A recently unsealed 'whistleblower' lawsuit alleges Lawrence Memorial Hospital defrauded Medicare and Medicaid. (File photo)
A recently unsealed 'whistleblower' lawsuit alleges Lawrence Memorial Hospital defrauded Medicare and Medicaid. (File photo)

Lawsuit Alleges Medicare Fraud At Lawrence Memorial Hospital

August 31, 2015  |  Jim McLean, Kansas News Service  |  4 min read

A former emergency room nurse at Lawrence Memorial Hospital has filed a federal “whistleblower” lawsuit alleging that the hospital falsified patient records to obtain higher Medicare and Medicaid payments.

The lawsuit filed in U.S. District Court in Kansas City, Kan. on behalf of Megen Duffy alleges that top hospital officials knew about the fraud, which began in 2007, and threatened to fire employees who objected.

“Defendant (LMH) designed a system to submit false records and reports that violated best practices, jeopardized patient safety, and defrauded the federal government,” the complaint states.

Duffy worked as a registered nurse at LMH from August 2009 until she was fired in October 2013 for allegedly threatening another employee. The complaint states that the reason for Duffy’s termination was “fabricated” and notes that she objected to the record-keeping policy on several occasions.

Specifically, the lawsuit charges that emergency room personnel were instructed to alter the arrival times of possible heart attack patients to coincide with the times automatically generated by the electrocardiogram monitors.

“Defendant went to great lengths to ensure that its emergency department staff falsely recorded and reported EKG times as patient arrival times,” the complaint states.

According to the complaint, the practice was in part designed to conceal “any time the patient spent in the waiting room, at registration or in triage.”

Submitting records to the Centers for Medicare and Medicaid Services that indicated patients with heart attack symptoms were being connected to EKG monitors the minute they arrived significantly improved LMH’s performance data, according to the complaint.
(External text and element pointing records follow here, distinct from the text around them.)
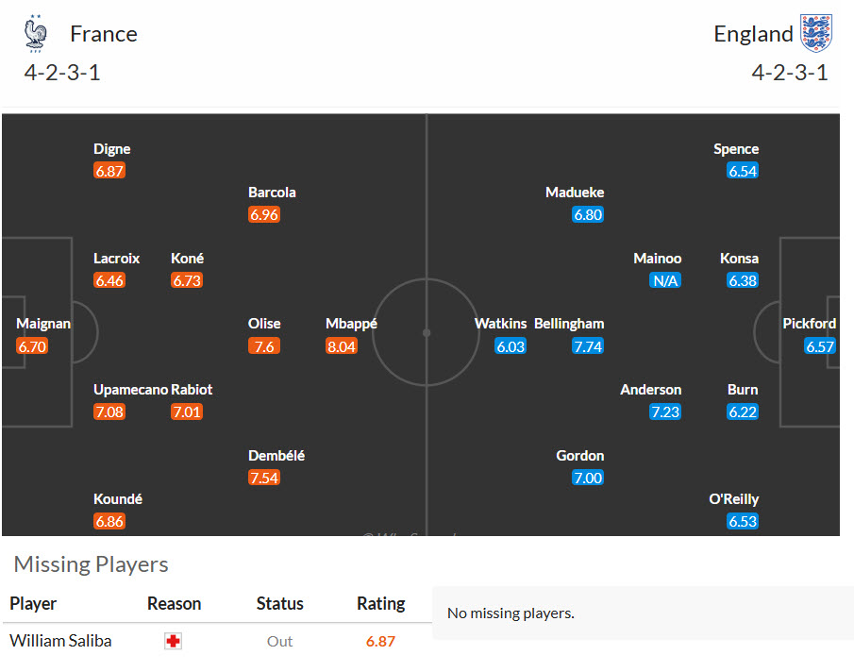Click the Player column header
The image size is (854, 672).
(33, 603)
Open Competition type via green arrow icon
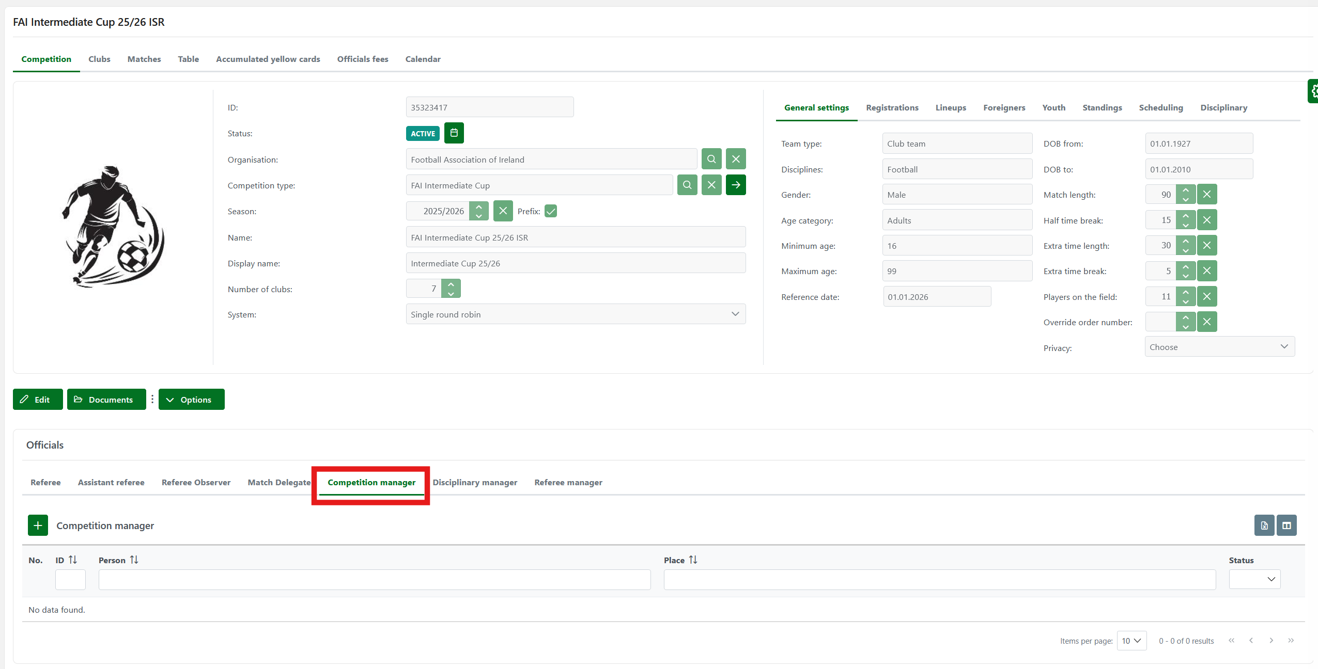The image size is (1318, 669). (735, 185)
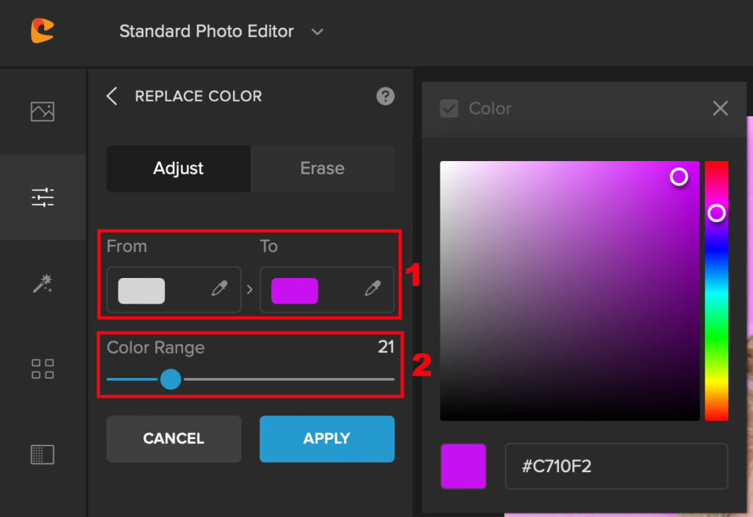Open the magic wand touch-up tool
Image resolution: width=753 pixels, height=517 pixels.
[x=42, y=283]
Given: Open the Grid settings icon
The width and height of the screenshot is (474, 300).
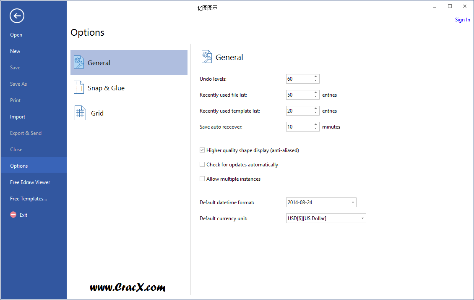Looking at the screenshot, I should click(x=80, y=113).
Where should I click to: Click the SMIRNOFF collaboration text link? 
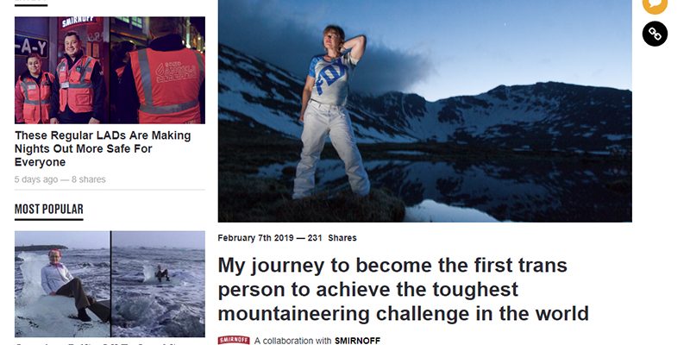pos(357,341)
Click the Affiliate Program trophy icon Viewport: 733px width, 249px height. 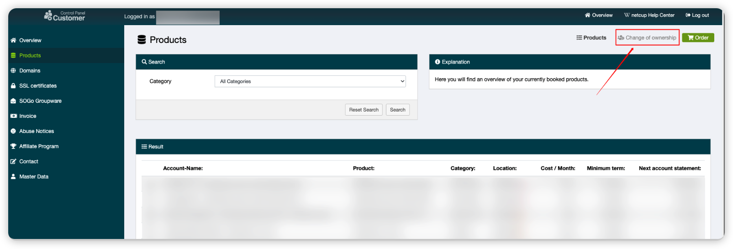click(13, 146)
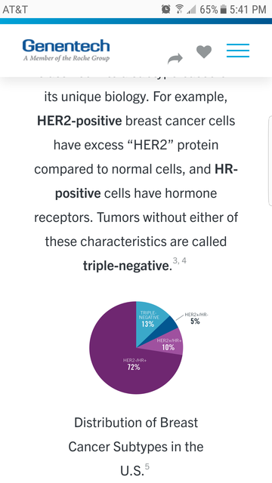Open the Genentech logo homepage link
Image resolution: width=272 pixels, height=483 pixels.
pyautogui.click(x=66, y=50)
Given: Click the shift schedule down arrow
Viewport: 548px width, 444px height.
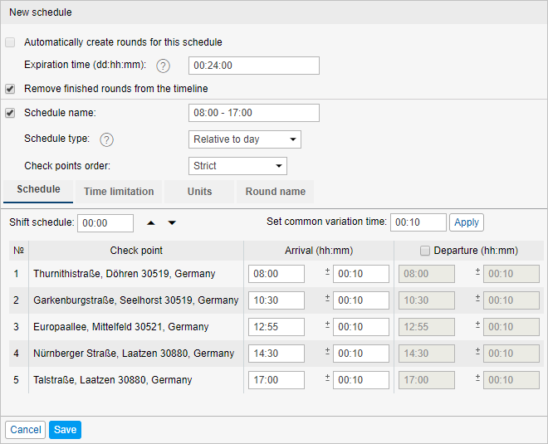Looking at the screenshot, I should tap(172, 222).
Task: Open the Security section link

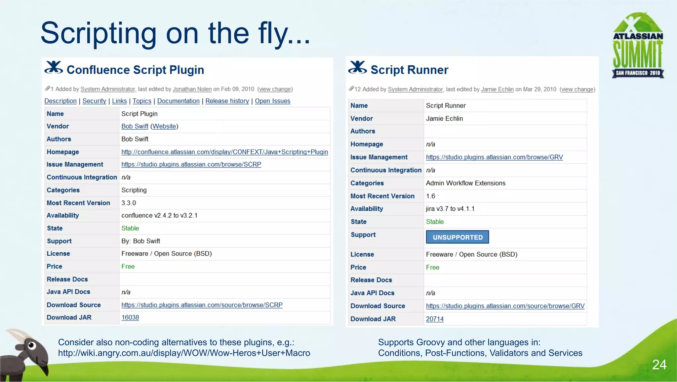Action: (x=94, y=101)
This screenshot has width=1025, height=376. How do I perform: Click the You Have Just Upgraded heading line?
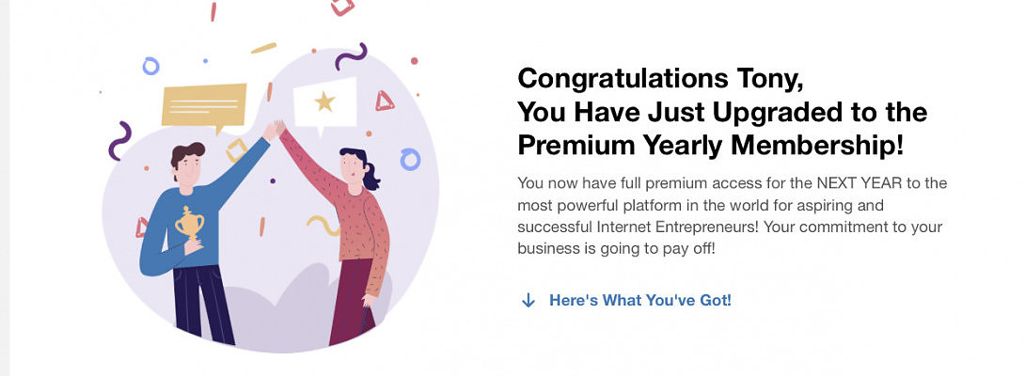(722, 112)
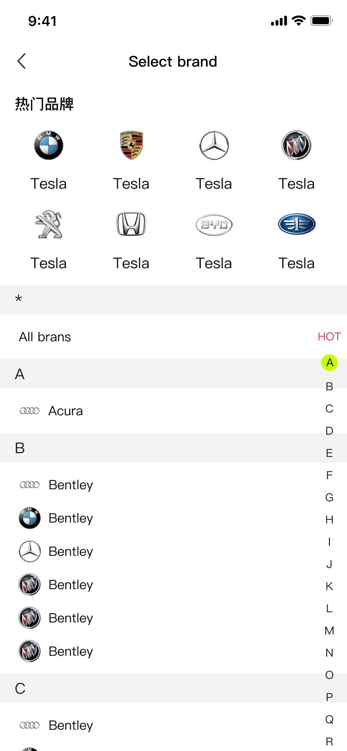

The inflated scores qualified the hospital for higher incentive payments under a federal law designed to reward hospitals for meeting high standards of care.

Janice Early, vice president of communications and marketing at LMH, said Friday that hospital officials were not yet aware of the lawsuit.

“But I can unequivocally state that the hospital has no such policy to falsify any kind of documentation to maximize reimbursement,” Early said.

Olathe attorney Robert Collins, who represents Duffy, said false-claims actions are held to a higher standard than other kinds of lawsuits to dissuade frivolous claims being pursued on behalf of the federal government.

“So, these cases don’t get dismissed the way some other cases do,” Collins said in an interview. “We’ve got some strong witnesses and some strong evidence to move forward with.”

The lawsuit was originally filed more than a year ago but was sealed until recently so officials from the U.S. Justice Department could investigate the charges and decide whether to join the case. They chose not to participate and the case was unsealed.

The department’s decision isn’t necessarily a reflection of the merits of the LMH case. Due to staff limitations and other factors, the government intervenes in fewer than 25 percent of false claim lawsuits filed on behalf of the government.

“So, an increasing number of these are being declined and left to the private attorneys to pursue on behalf of the government,” Collins said.

In 2014, the federal government recovered more than $2.3 billion in health care-related false claims. Those cases involved Medicare, Medicaid and TRICARE, the health care program for the military.

The LMH lawsuit doesn’t specify how much Duffy is attempting to recover for the government, but Collins said when combined with penalties, it could reach as high as $10 million. If she prevails, Duffy would be entitled to between 25 percent and 30 percent of whatever is recovered.

Recent reductions in Medicare reimbursements have put many hospitals under financial pressure, particularly those operating in states that haven’t expanded their Medicaid programs to offset the cuts.

Kansas is one of 19 states that has not expanded Medicaid eligibility to levels called for in the Affordable Care Act. The nonpartisan Commonwealth Fund estimates that if Kansas policymakers continue to say “no” to expansion, it will cost the state nearly $1 billion additional federal funds over the next seven years.

Jim McLean is executive editor of KHI News Service in Topeka, a partner in the Heartland Health Monitor team.